*What is needed*
Repeat word for word every line from the one holding "Screen dimensions: 1262x806" to the end of the material below.
%%
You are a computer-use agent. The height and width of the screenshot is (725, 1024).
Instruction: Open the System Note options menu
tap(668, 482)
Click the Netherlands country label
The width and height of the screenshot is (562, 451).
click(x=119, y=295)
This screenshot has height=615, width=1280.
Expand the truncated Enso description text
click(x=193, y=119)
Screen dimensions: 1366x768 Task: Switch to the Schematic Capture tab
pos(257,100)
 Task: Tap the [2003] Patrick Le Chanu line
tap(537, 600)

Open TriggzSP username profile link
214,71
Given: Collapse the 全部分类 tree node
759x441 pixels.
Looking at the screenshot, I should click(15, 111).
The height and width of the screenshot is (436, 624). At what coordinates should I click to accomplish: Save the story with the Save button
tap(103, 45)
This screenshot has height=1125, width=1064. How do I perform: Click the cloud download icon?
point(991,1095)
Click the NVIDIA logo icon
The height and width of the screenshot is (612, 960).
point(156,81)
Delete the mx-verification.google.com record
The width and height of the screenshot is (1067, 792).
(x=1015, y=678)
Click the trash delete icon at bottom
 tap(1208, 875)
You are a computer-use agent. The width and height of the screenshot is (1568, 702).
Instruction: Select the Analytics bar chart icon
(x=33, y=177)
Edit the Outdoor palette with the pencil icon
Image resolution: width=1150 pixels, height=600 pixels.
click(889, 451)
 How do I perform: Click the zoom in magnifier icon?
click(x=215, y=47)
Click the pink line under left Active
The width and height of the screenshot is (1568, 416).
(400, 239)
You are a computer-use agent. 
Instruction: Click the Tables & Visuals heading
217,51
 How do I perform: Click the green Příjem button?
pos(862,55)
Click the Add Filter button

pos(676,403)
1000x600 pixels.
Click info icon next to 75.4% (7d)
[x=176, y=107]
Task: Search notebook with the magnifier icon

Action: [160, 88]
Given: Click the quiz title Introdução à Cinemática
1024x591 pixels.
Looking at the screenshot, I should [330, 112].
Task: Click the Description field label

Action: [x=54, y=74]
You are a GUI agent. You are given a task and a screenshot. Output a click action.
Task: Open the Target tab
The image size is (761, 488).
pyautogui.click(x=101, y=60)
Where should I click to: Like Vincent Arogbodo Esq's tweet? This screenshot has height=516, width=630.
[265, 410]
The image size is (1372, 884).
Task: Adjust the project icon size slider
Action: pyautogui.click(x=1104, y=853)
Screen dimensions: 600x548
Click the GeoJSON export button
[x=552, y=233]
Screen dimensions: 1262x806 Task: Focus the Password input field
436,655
%%
*Written solution*
Screen dimensions: 1262x806 Task: Focus the Password input field
436,655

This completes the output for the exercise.